**What is expected:**
Find the line with "The height and" in the data below. Repeat it and every line after it up to the end, exactly, but drop the pictures.

──────── Data provided

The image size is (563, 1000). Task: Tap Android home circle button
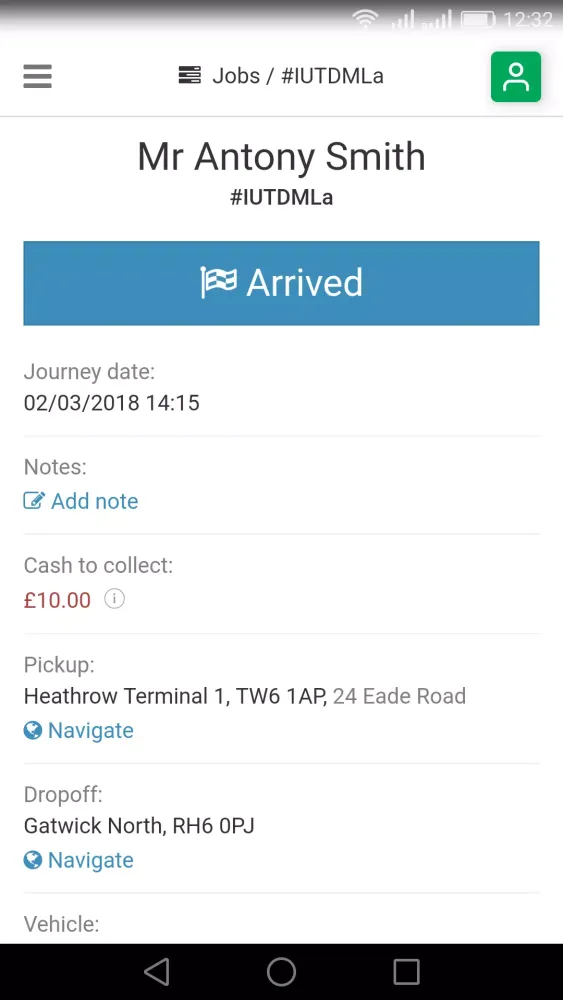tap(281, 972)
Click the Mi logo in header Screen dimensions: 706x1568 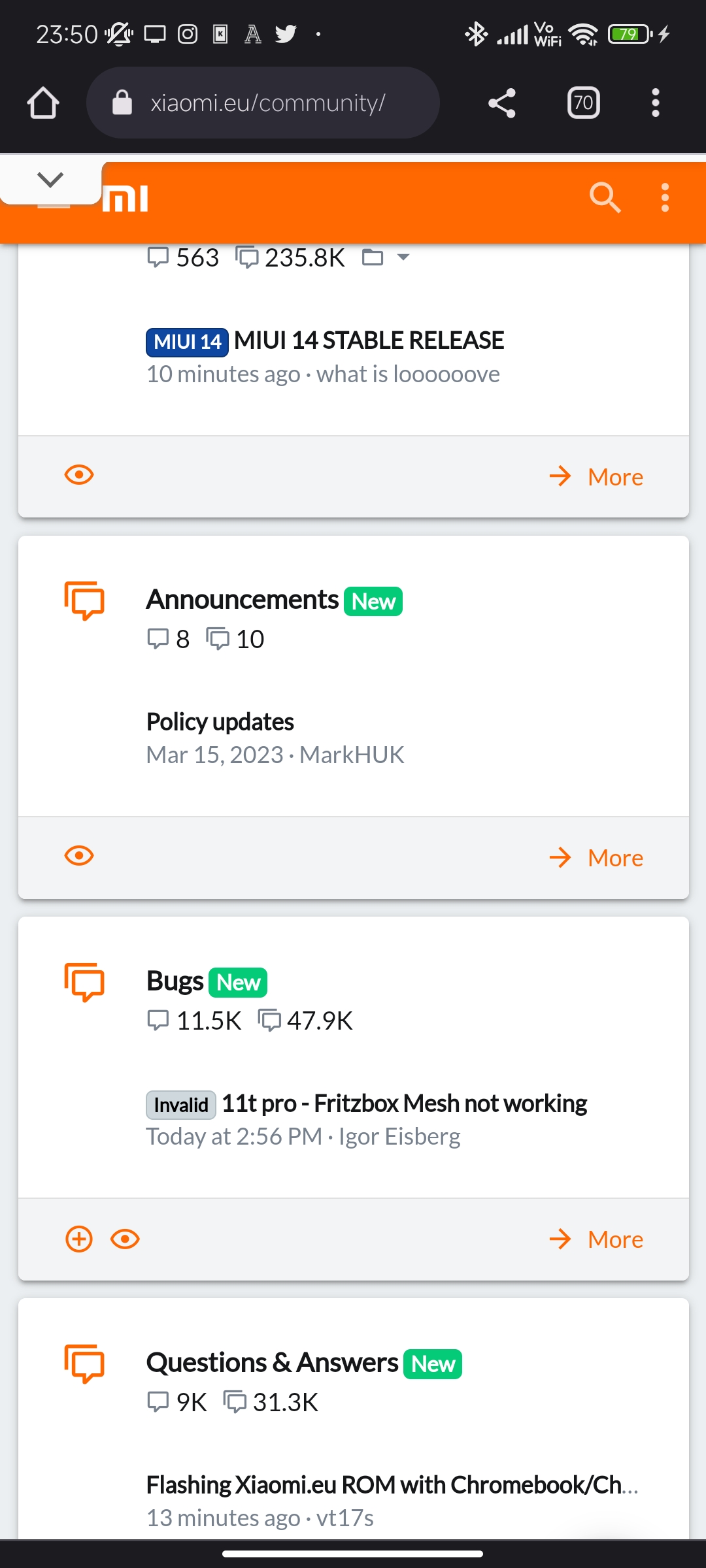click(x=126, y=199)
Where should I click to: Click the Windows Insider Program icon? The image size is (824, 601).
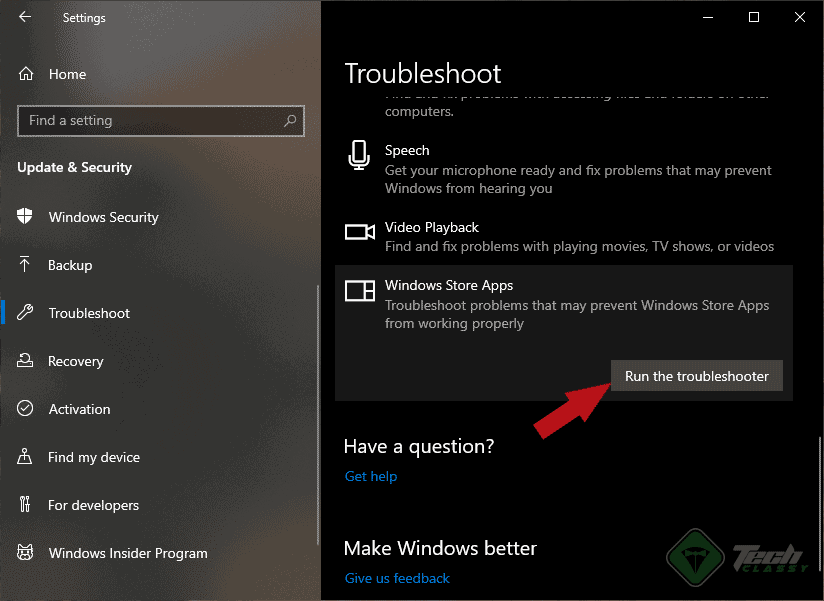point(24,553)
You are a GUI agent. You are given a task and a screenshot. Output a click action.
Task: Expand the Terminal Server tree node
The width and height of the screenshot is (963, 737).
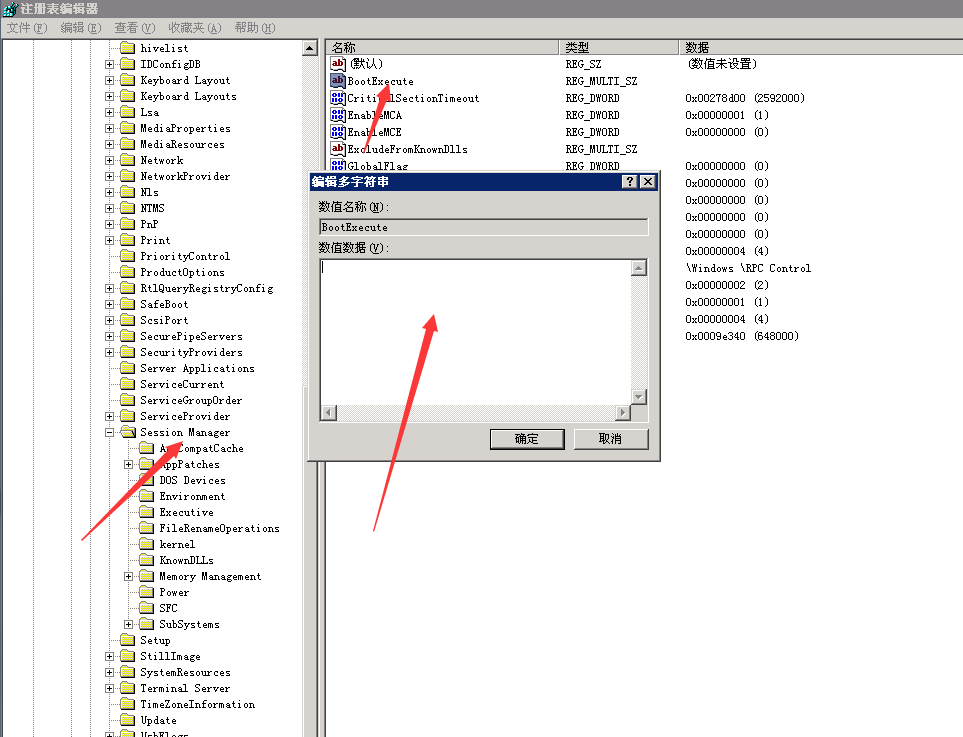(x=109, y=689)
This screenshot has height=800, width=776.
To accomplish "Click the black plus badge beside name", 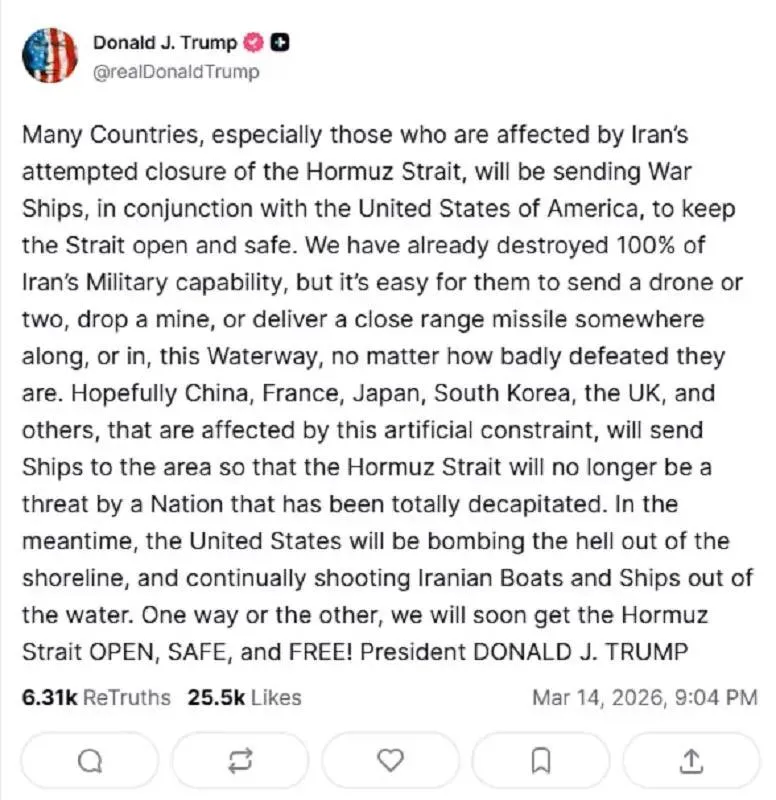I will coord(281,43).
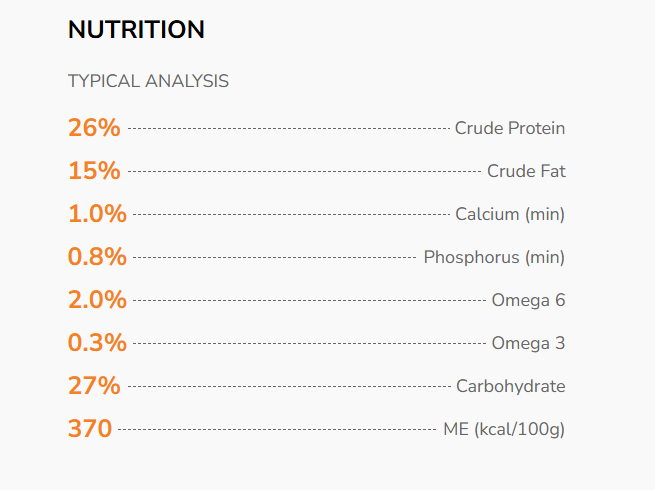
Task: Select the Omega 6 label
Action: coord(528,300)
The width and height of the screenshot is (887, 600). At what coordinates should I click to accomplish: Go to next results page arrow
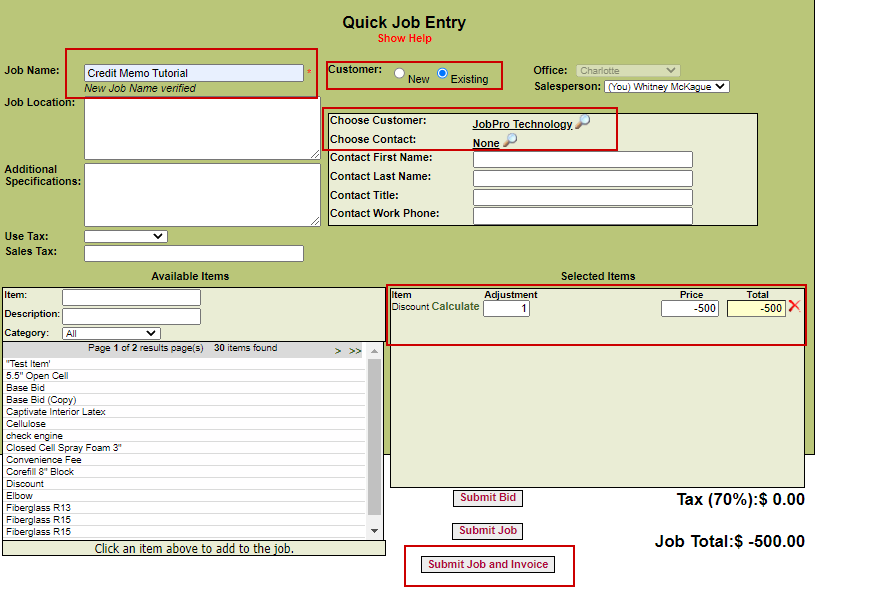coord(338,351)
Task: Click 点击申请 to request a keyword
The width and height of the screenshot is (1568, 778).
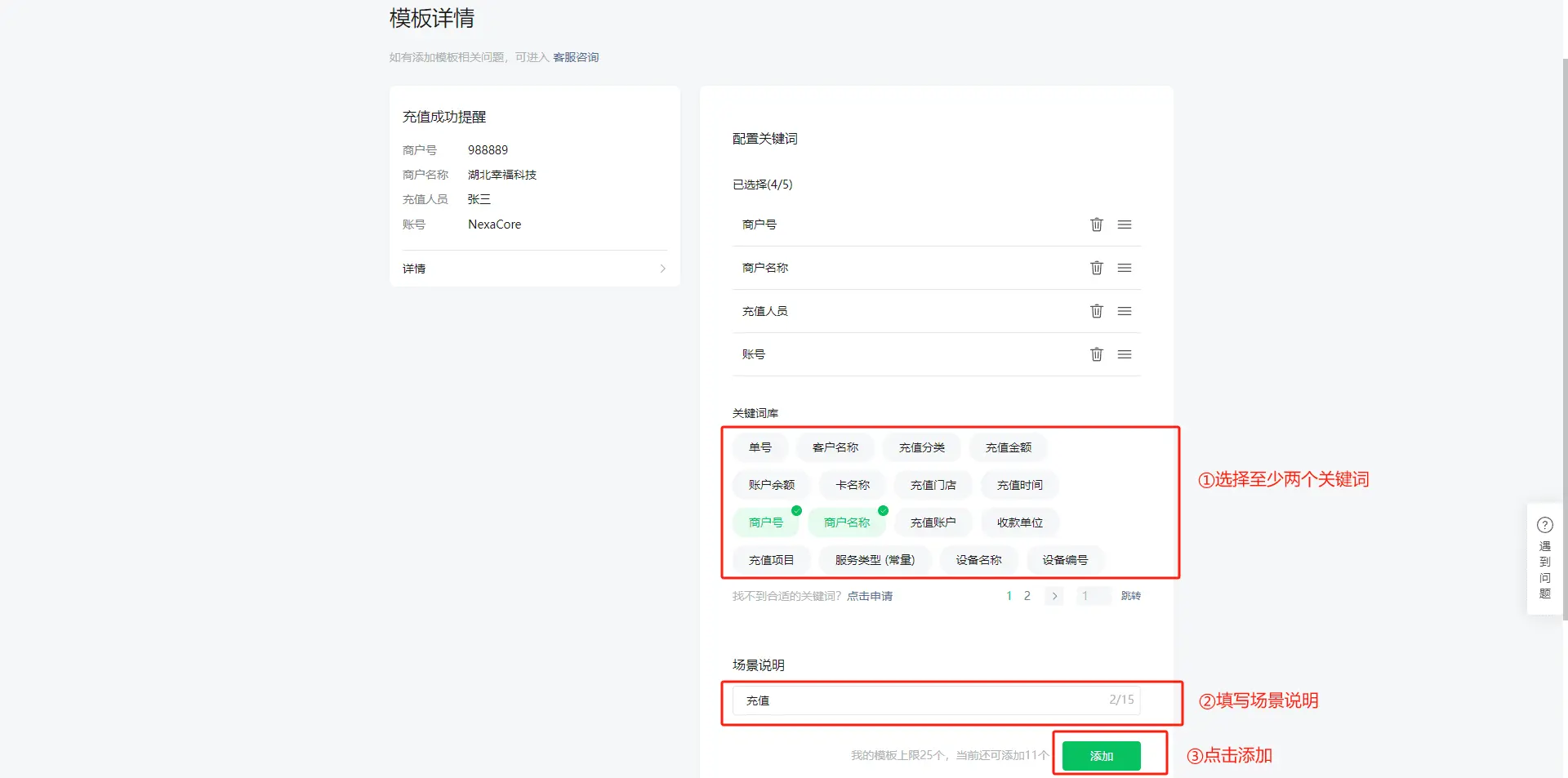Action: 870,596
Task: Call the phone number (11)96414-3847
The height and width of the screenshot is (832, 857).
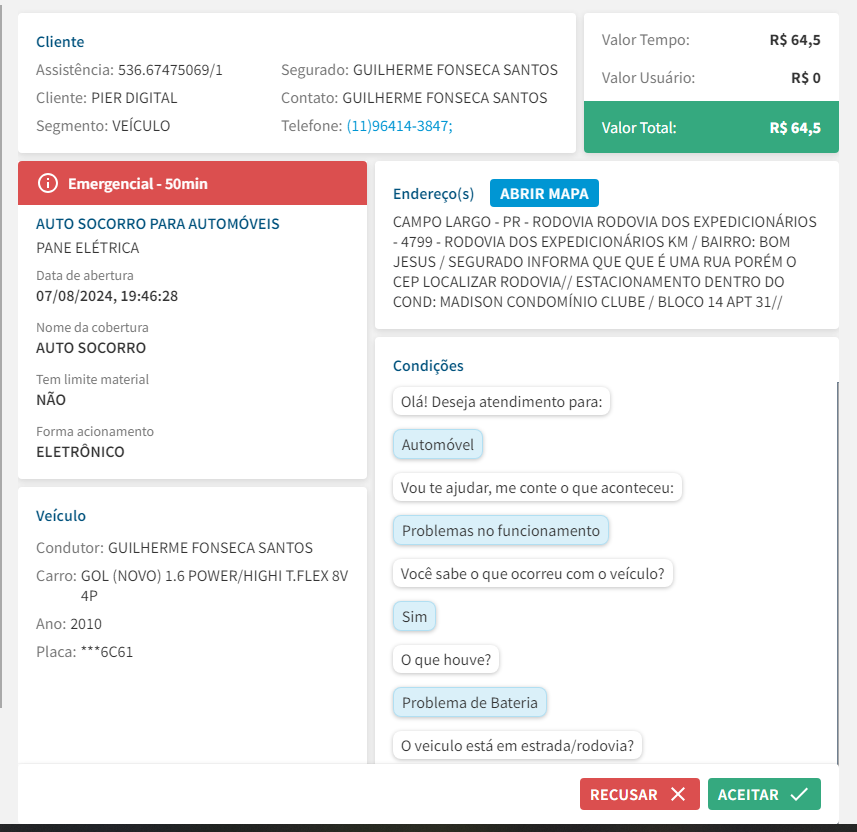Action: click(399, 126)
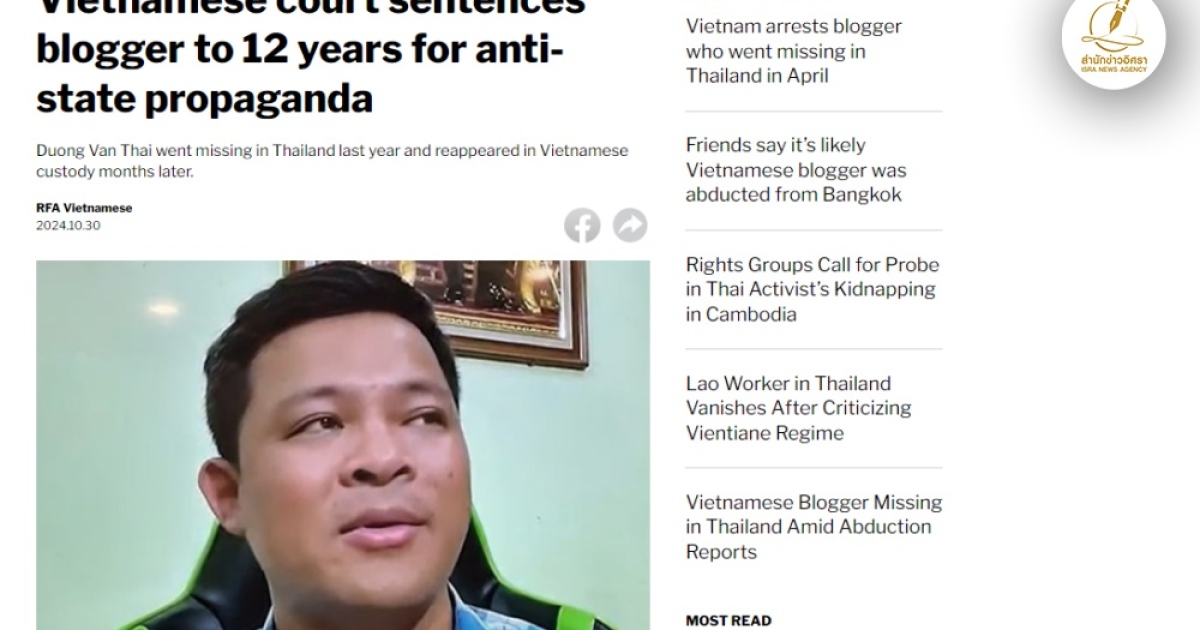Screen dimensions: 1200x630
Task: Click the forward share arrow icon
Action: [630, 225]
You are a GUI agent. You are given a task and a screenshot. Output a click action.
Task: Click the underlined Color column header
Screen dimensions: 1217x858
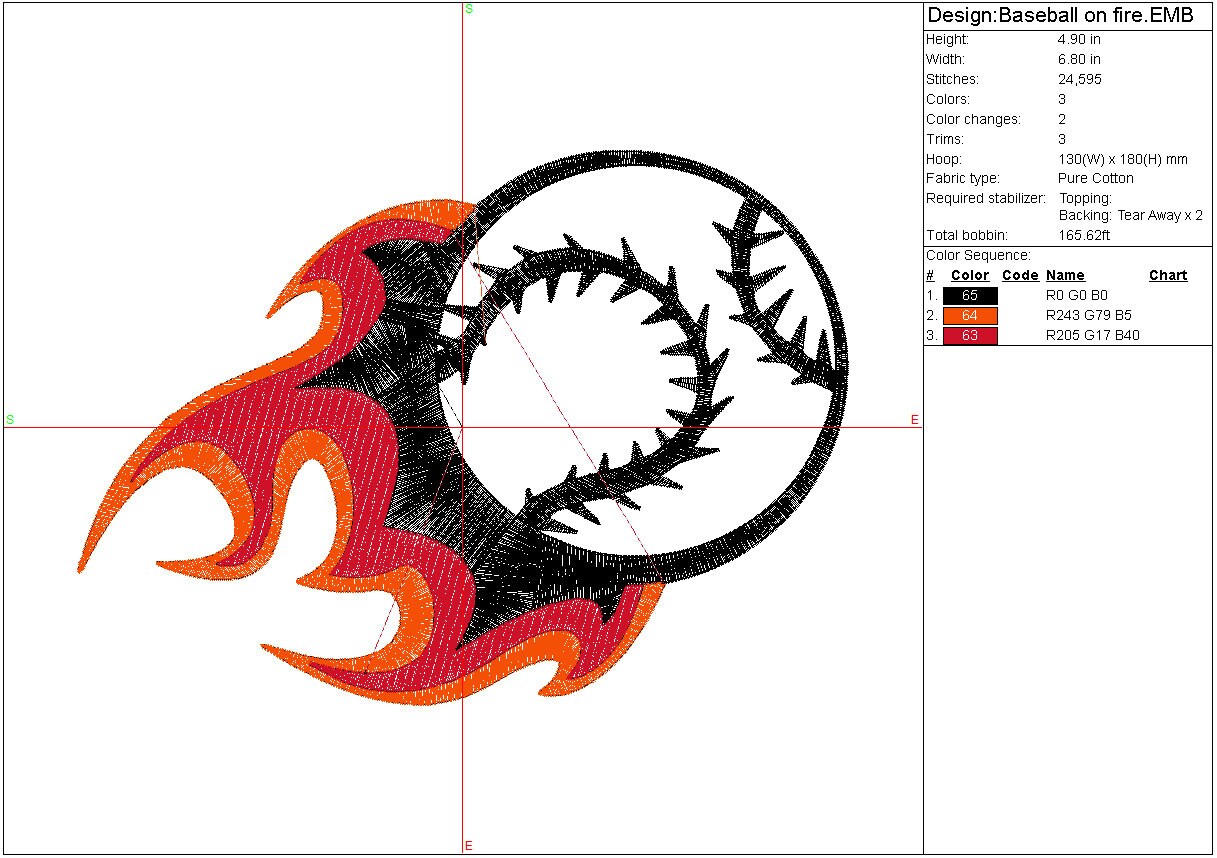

────────────────

**Final answer:**
The height and width of the screenshot is (832, 857).
Action: click(399, 126)
Screen dimensions: 1200x630
Task: Click the forward share arrow icon
Action: [630, 225]
You are a GUI agent. You are given a task and a screenshot. Output a click action.
Task: Click the underlined Color column header
Screen dimensions: 1217x858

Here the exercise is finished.